Sale temps pour les poireaux!
« Compliqué. » Comme un leimotiv, le mot revient dans la bouche de tous les agriculteurs. Après les céréaliers, les éleveurs et les arboriculteurs, les maraîchers témoignent de leur inquiétude. « Nous avons eu 4° C le 4 juillet et 20° C le 4 novembre : quand vous avez dit ça, vous avez tout dit ! » Michel Guillerme, président du Syndicat des producteurs de la ceinture verte grenobloise, exploitant lui-même 20 hectares à Tullins, dont 10 de maraîchage, ne voit pas le proche avenir d'un bon œil : « Dans les trésoreries, ça se ressent, car on perd tout et on ne vend rien. Bien malin celui qui s'en sort aujourd'hui ! La vente au détail, ça va à peu près. Mais pour le gros, c'est une catastrophe. »
La situation n'est pas nouvelle. Les maraîchers ont rencontré des difficultés pour planter en juin, tout était dans l'eau en juillet, si bien qu'en août, ce qui avait été planté ne valait plus rien. « Tout était abîmé, alors que la demande était là», explique Michel Guillerme. En septembre, le retour du beau temps se montre favorable à la pousse des différentes cultures légumières : l'offre abonde sur les marchés. Et si certaines productions voient leurs rendements limités par les maladies, « les disponibilités surpassent les besoin d'une demande bien timide », analysent les services de la statistique agricole en Rhône-Alpes. Notamment pour les salades où « l'afflux simultané de grosses quantités fait peser une forte pression sur les cours ». Confirmation en terre iséroise : « Tout le monde avait sa production, mais plus personne n'en voulait », se désole le président des producteurs de la ceinture verte. Les choses ne s'arrangent guère au fil des semaines, car la trop grande douceur du début de l'automne continue de perturber le marché des légumes. En effet, la pousse rapide des choux-fleurs, poireaux et autres laitues gonfle les volumes mis en vente, exerçant une grosse pression sur des cours déjà très bas. D'autant que, vue la chaleur, les consommateurs veulent plutôt manger des tomates-mozzarella que des pot-au-feu...
Impeccable et bon marché
A cela s'ajoute les problèmes phytosanitaires. « Chez nous, c'est bactéries et compagnie, assure le maraîcher de Tullins. Nous sommes dans une vallée particulière, où les amplitudes thermiques sont très importantes. C'est comme à Strasbourg. Cela provoque des montées en graine, une moindre résistance des plantes, un terrain idéal pour les pathogènes. » Autant de problèmes prophylactiques que les producteurs parviennent à gérer, « si le consommateur est au rendez-vous », précise Michel Guillerme.
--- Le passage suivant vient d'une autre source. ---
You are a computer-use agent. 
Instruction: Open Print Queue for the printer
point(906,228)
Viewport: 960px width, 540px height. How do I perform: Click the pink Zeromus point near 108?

Le problème, c'est que celui-ci recherche des produits propres, impeccables et bon marché. Une tâche, un petit défaut, et c'est l'invendu. « On nous interdit d'utiliser certains produits, comme le Mesurol (1), qui sont permis en Italie ou en Espagne. On ne peut plus s'aligner ! Aujourd'hui, si je suis l'inflation, il faudrait que je vende mon pied de salade un euro. Mais on me l'achète entre 20 et 35 centimes. Le même prix que du temps de mes parents. Ça n'a pas bougé ! Aujourd'hui les gens préfèrent se payer des voyages ou des téléphone portables à 400 euros que des salades. Moi, pour 400 euros, je pourrais en vendre des salades ! »
Du côté des producteurs en vente directe, la situation est à peine meilleure. Si les prix exercés sont un peu plus rémunérateurs, les aléas météo et les problèmes de main-d'œuvre sont comparables. Michel Guillerme martèle que « la réalité, c'est qu'un kilo de poireau est vendu 60 centimes au MIN de Grenoble, quand son coût de production est de 75 centimes ». Les services de l'Etat nous rappellent qu'il faut manger cinq fruits et légumes par jour. Mais au fait, à quel prix?
(1) Le Mesurol est un anti-limace dont l'usage interdit en France depuis le printemps 2014.